いくらか劣る結果を結果であったとしても,置換可能であると判断された事例

CAFC判決 2016年6月17日
In re:Youqing Zhang

[経緯]

 Youqing Zhangは,編み物がほどけてしまうことを防ぐための方法(構成)に関する特許出願(出願番号US12/023,047)を行った。審査において,本件特許出願に係る発明は,2つの引用例の組み合わせにより自明であるとして拒絶された。
 本件特許出願に係る発明では,「第1の糸はコーティングされていない」という限定がなされている。一方,引用例である特許US4,748,078(Doi)では「コーティングされた糸」が開示され,引用例である特許US4,818,316(Weinle)では「コーティングされていない糸」が開示されている。審査官は,引用例Doiが本件特許出願に係る発明を実質的に開示していると判断した上で,引用例Doiの「コーティングされた糸」を引用例Weinleの「コーティングされていない糸」に置換することは可能であるとして,これらの引用例は組み合わせることができると判断した。
 これに対して,Zhangは,審判請求を行い,これらの引用例を組み合わせることに阻害要因(teach away)があると主張した。

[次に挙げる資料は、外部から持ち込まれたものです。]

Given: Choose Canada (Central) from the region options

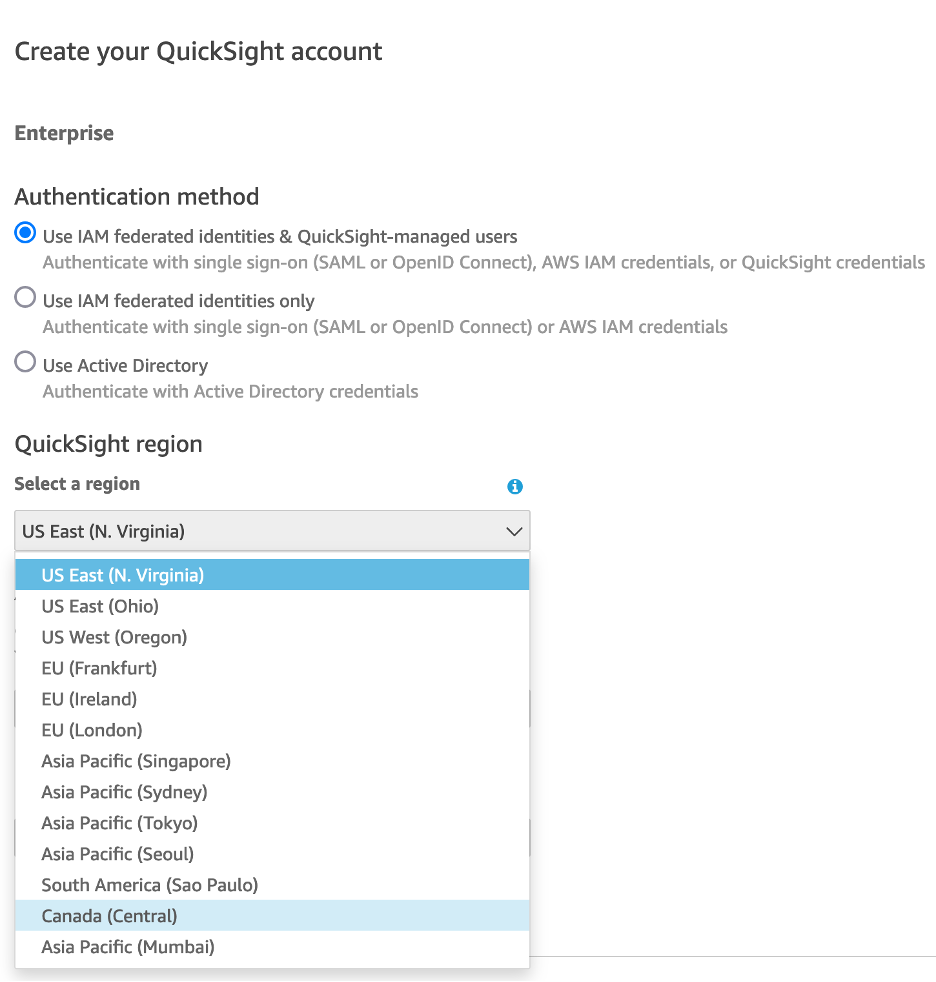Looking at the screenshot, I should click(x=108, y=915).
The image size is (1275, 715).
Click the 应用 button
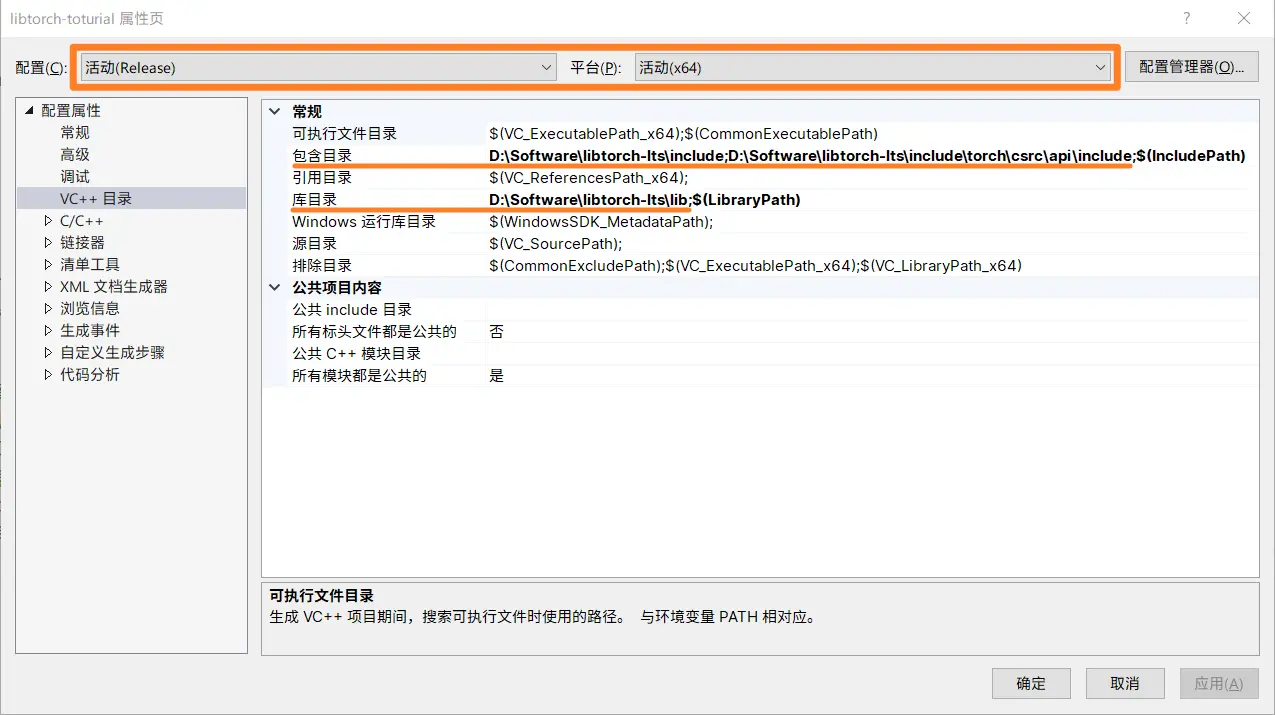click(1219, 683)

しかし,PTABは,当該審査官による拒絶を支持する審決を行った。
 そして,Zhangは,当該審決に対して,不服申立てを行った。

[CAFCの判断]

  CAFCは,引用例Doiに開示された編み物を作るために引用例Weinleの「コーティングされていない糸」を使うことが,引用例Doiの「コーティングされた糸」によってもたらされる長所,つまり触り心地を失わせてしまう,という点を認めている。
 しかし,CAFCは,引用例Doiの「コーティングされた糸」を引用例Weinleの「コーティングされていない糸」に置換したとしても,いくらか劣る(somewhat inferior)結果をもたらすだけで あると判断した。そのため,CAFCは,これらの引用例を組み合わせることに阻害要因はないと結論付けた。